The agency that monitors the waste emissions and effluence of cruise ships is DEC’s Commercial Passenger Vessel Environmental Compliance Program. In an interview with the Kodiak Daily Mirror, Ed White, the manager of DEC’s Commercial Passenger Vessel Environmental Compliance Program, explained that all cruise ships are required to register with the program and provide information on the vessel and its planned route. All vessels are required to get permits if they are discharging waste into state waters and abide by state and federal air quality regulations.

“What we do from the air side, is we have a contractor who goes to several communities and does visual readings of the smokestack,” he said, explaining that air quality regulations are based on the opacity of emissions. “For wastewater, we take samples.”

For large cruise ships (of over 250 passengers), more than half will have a CPVEC-contracted ocean ranger aboard for at least part of the journey. These are marine engineers that monitor, among other things, anything that’s a state or federal environmental protection rule, including wastewater and air emissions.

“Kodiak probably gets several ocean rangers a year, because of the fact that ships that go to Kodiak often spend more time in Alaskan waters, so they’re a priority,” said White.

White said that while the majority of cruise ships abide by state and federal regulations, an increased number of ships could be having a cumulatively greater impact. 

“That’s something we are looking into, especially with the increase,” he said. “Some communities are getting six cruise ships a day.”

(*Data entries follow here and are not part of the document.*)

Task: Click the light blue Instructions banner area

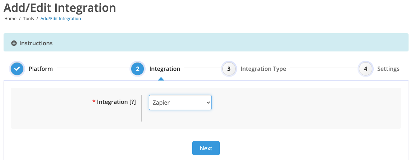Action: pos(206,42)
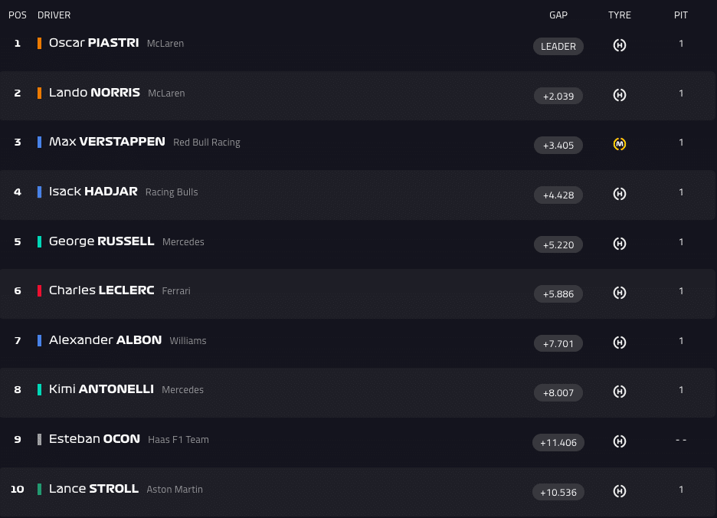Click the PIT column header
Image resolution: width=717 pixels, height=518 pixels.
click(681, 15)
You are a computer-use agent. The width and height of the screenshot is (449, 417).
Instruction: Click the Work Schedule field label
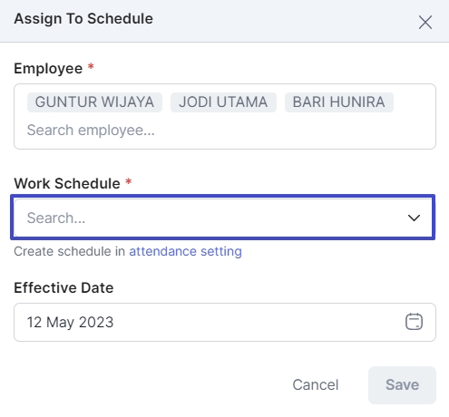67,183
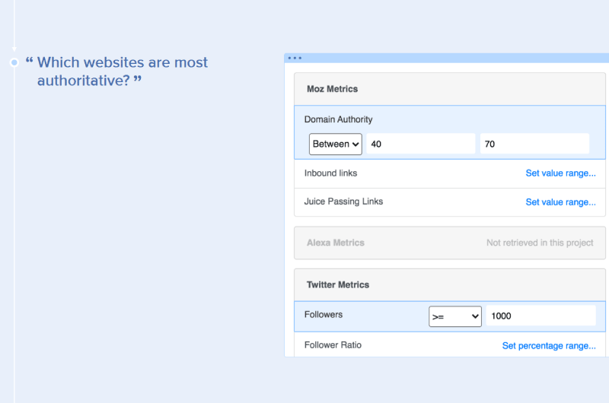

As a result, the state is looking at conducting a pilot project in Juneau early next year to analyse, not just the impact of an increased number of cruise ships, but the infrastructure that is popping up to service those tourists. 

“Specifically the activity relating to tourism and cruise ships being here, so things like more buses, more trains,” said White.

According to White, the last time the DEC conducted a study like this was 18 years ago, at which point cruise ships “were not impacting the overall air quality.”

White said much has changed since then.

“That’s part of the reason we think we’re getting more public complaints over air emissions,” he said. “The ships are bigger, they’re using new technology. Things have changed considerably.”

White said the state will be engaging in public outreach during the pilot project.